With $3.2 million grant from NIH, UCLA researcher to optimize selection of lung cancer patients for immunotherapy
Five-year project could identify ways tumors evade current immunotherapies, potentially finding targets for treatments that would improve patient outcomes
Dr. Edward Garon, UCLA Jonsson Comprehensive Cancer Center member and associate professor of hematology and oncology at the David Geffen School of Medicine, has received a five-year, $3.2 million grant from the National Institutes of Health to advance the understanding of which people with non-small cell lung cancer respond to immunotherapy.
By accurately selecting those who stand to benefit from this approach, the research has the potential to profoundly change the way that patients with this common cancer are treated.
Lung cancer is the leading cause of cancer deaths worldwide, and the American Lung Association estimates more than 158,000 people in the United States will die from the disease this year alone. Non-small cell lung cancer (NSCLC) accounts for approximately 85 percent of all lung cancers.

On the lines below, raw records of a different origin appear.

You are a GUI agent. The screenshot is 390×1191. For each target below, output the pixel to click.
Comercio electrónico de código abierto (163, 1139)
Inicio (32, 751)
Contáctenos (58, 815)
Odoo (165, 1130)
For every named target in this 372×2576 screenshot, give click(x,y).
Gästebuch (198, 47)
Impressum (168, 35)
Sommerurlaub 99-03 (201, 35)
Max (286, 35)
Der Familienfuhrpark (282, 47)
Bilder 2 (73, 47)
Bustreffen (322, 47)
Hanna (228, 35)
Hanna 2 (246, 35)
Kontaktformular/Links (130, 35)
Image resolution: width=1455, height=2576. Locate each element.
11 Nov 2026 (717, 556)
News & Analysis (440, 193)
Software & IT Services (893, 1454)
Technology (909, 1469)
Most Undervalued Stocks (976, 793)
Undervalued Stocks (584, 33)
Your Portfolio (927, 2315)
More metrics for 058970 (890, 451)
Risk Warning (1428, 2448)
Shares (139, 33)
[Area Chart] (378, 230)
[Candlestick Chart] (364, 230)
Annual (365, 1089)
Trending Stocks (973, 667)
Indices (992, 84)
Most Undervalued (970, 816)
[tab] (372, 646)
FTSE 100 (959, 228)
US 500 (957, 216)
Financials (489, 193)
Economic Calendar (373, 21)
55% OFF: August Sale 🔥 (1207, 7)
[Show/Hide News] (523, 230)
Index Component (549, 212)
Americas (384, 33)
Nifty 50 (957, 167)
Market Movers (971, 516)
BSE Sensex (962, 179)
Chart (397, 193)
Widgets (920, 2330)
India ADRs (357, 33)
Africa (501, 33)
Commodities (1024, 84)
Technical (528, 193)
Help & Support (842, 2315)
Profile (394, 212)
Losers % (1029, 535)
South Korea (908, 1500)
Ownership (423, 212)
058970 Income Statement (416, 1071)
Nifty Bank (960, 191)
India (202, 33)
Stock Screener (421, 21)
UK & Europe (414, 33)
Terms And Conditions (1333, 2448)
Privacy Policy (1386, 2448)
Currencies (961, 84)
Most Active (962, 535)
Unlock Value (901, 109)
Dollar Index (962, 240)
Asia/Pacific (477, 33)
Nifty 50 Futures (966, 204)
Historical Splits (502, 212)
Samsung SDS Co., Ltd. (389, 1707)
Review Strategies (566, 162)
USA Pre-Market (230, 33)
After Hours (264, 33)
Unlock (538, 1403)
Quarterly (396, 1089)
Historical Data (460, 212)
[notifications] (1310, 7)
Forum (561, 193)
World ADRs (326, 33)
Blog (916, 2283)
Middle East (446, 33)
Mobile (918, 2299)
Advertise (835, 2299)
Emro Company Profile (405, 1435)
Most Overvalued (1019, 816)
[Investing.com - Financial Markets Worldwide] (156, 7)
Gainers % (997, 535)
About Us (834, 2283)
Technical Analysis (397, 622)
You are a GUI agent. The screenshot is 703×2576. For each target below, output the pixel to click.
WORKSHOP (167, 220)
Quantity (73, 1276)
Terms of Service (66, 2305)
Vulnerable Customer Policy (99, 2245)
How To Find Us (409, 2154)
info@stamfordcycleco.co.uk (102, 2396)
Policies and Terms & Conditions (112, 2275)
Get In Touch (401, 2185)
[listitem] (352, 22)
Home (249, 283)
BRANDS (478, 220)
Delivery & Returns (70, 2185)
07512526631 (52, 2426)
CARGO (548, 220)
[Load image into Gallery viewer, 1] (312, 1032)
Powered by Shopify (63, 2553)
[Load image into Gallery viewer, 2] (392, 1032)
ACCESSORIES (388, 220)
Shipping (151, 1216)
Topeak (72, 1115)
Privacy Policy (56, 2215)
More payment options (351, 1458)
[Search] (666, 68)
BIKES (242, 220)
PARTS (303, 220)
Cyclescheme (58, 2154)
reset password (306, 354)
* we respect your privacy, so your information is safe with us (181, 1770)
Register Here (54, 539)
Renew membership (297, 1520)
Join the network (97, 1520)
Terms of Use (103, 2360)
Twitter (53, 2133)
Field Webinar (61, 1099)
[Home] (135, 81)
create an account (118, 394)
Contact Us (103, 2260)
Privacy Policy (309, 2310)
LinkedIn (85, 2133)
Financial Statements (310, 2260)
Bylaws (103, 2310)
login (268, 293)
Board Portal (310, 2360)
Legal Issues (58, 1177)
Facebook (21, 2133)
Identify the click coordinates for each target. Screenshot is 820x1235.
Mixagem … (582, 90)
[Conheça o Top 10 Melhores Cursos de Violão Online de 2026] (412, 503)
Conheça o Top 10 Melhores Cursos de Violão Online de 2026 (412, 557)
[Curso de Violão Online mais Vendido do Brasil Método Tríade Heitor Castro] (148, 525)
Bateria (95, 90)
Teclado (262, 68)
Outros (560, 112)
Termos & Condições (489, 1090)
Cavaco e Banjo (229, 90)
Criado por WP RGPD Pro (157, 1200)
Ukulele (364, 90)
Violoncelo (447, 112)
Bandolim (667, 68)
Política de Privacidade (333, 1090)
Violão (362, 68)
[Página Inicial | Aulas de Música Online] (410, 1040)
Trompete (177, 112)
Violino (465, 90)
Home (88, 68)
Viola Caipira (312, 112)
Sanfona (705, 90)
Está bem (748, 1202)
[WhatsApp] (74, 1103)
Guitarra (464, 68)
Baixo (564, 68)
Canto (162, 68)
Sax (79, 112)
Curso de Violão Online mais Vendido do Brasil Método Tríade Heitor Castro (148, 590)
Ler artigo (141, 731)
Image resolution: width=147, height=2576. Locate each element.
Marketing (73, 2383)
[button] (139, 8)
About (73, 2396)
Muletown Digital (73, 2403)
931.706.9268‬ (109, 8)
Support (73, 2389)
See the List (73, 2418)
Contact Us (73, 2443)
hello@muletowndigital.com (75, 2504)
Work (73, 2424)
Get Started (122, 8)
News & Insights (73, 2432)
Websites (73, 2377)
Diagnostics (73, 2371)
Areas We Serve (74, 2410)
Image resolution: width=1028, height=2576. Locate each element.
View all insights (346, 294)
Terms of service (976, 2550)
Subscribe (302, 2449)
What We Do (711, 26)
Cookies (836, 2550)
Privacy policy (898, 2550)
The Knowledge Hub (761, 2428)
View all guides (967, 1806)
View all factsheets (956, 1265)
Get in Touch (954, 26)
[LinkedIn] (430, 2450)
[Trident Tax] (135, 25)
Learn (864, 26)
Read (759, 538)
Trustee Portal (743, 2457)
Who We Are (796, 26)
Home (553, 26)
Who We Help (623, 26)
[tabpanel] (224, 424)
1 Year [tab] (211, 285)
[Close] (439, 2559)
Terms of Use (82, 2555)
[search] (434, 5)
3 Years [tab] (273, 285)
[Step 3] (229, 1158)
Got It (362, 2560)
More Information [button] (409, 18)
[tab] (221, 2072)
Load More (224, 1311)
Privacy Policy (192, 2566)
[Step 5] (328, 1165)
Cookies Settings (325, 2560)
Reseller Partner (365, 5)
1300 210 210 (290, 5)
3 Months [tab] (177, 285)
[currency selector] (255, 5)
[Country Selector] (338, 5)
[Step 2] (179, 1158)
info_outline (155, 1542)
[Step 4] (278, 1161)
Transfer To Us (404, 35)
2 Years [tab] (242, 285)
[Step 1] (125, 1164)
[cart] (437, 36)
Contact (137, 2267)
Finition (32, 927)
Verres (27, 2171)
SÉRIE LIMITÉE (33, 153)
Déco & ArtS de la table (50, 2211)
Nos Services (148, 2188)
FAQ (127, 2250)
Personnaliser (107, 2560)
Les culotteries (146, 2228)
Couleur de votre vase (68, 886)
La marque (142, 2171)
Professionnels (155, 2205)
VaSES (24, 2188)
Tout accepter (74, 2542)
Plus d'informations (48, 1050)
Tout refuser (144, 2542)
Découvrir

Immunotherapy using anti-PD-1 antibodies has revolutionized the treatment of NSCLC and a growing list of other cancers. Pembrolizumab (marketed as Keytruda), an immunotherapy drug that was extensively evaluated by Garon, received accelerated approval by the U.S. Food & Drug Administration in 2015 for people with NSCLC with full approval in 2016. Garon’s groundbreaking research laid the foundation for the FDA to approve the drug as first-line treatment for the disease.
The first-line designation means that some patients now have access to the pembrolizumab without first having to receive other treatments such as chemotherapy, and greatly increases the patient population that can benefit from the drug.
With the NIH’s funding, Garon and his team aim to define the clinical characteristics and the properties of the tumor and immune microenvironment that predict patient response to PD-1 inhibition, and create and validate these models. By identifying features of tumors that prevent current immunotherapies from being effective, Garon hopes the research can lead to new ways to use immunotherapies to treat people with cancer.
“Anti-PD-1 therapies are among the greatest recent advances in the fight against cancer, and by better understanding who is most likely to respond to these treatments and why, we can develop truly personalized strategies to help people this disease,” said Garon. “I am tremendously thankful for the support of the National Institutes of Health, and am very excited that we now have the potential to build a new roadmap to improve cancer outcomes.”